## Text under study
Historical place in Sonoma County, United States

Walters Ranch Hop Kiln is a historical site of buildings, built in 1905, in Sonoma, California, United States. The Walters Ranch Hop Kiln is a California Historical Landmark No. 627 listed on January 13, 1958. The Walters Ranch Hop Kiln was built by Italian stonemason, Angelo "'Skinny" Soldini. Sol Walters purchased 380 acres of the Rancho Sotoyome, a 1853 Mexican land grant to Josefa Fitch. The Walters Ranch Hop Kiln is composed of three stone kilns (ovens, Oast houses) for drying hops for 20 hours a patch. Hops are used in beer making breweries. In addition to the kilns, the site has a wooden building for cooling the hops and a two-story press for baling the hops for shipment. The Walters Ranch Hop Kilns was one of early and large operation in the Northern California region.

## Problems to solve
1. Name each structure that the Walters Ranch Hop Kiln text says stands on the site, along with what each one is used for.
2. Write the next few sentences of the Walters Ranch Hop Kiln text, picking up after its final sentence.

## Excerpted data
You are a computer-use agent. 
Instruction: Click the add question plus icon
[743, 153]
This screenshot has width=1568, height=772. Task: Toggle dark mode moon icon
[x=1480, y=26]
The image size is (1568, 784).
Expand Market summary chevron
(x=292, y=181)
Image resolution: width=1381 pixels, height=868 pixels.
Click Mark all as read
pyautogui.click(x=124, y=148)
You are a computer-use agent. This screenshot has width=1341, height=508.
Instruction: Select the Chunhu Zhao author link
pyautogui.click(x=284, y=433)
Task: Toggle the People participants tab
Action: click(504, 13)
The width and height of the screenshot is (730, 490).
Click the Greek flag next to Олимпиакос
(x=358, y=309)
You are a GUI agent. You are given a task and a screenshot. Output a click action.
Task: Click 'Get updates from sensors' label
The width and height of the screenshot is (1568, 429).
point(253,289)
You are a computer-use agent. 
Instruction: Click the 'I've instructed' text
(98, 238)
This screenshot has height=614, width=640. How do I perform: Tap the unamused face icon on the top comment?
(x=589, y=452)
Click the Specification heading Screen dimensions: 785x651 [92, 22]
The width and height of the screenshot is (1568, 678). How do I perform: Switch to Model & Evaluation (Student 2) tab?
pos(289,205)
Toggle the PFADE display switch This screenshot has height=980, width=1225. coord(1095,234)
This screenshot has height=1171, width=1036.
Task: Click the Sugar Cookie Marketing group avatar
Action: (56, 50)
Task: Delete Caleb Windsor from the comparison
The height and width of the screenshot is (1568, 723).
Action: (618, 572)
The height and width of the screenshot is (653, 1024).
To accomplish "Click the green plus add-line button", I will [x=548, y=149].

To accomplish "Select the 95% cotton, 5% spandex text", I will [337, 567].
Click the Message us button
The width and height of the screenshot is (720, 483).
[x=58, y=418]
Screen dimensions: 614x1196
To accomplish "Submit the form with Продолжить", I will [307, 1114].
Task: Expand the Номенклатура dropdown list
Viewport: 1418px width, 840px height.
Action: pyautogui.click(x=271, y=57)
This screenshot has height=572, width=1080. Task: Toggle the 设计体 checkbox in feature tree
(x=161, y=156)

## Task responses
1.
- Three stone kilns, used for drying hops
- A wooden building, used for cooling the hops
- A two-story press, used for baling the hops for shipment

2.
Landmark Vineyards purchased the property in 2016. The company's Landmark Hop Kiln Winery is restoring the buildings that are in the Russian River Valley. It was hops, not grapes that was Sonoma County's first major crop. By 1940 hops was no longer a major crop due to the downy mildew disease and insect phylloxera.

There are other historical buildings on the site, A 1888 sheep barn was built with square nails and wood peg construction. Also a Italianate house.

A California historical marker is at 6050 Westside Road, Healdsburg. The historical marker at Walters Ranch Hop Kiln was placed there by the California Department of Parks and Recreation in working with the Griffin Vineyard on May 1, 1977.

Walters Ranch Hop Kiln is on the National Register of Historic Places in Sonoma County, California.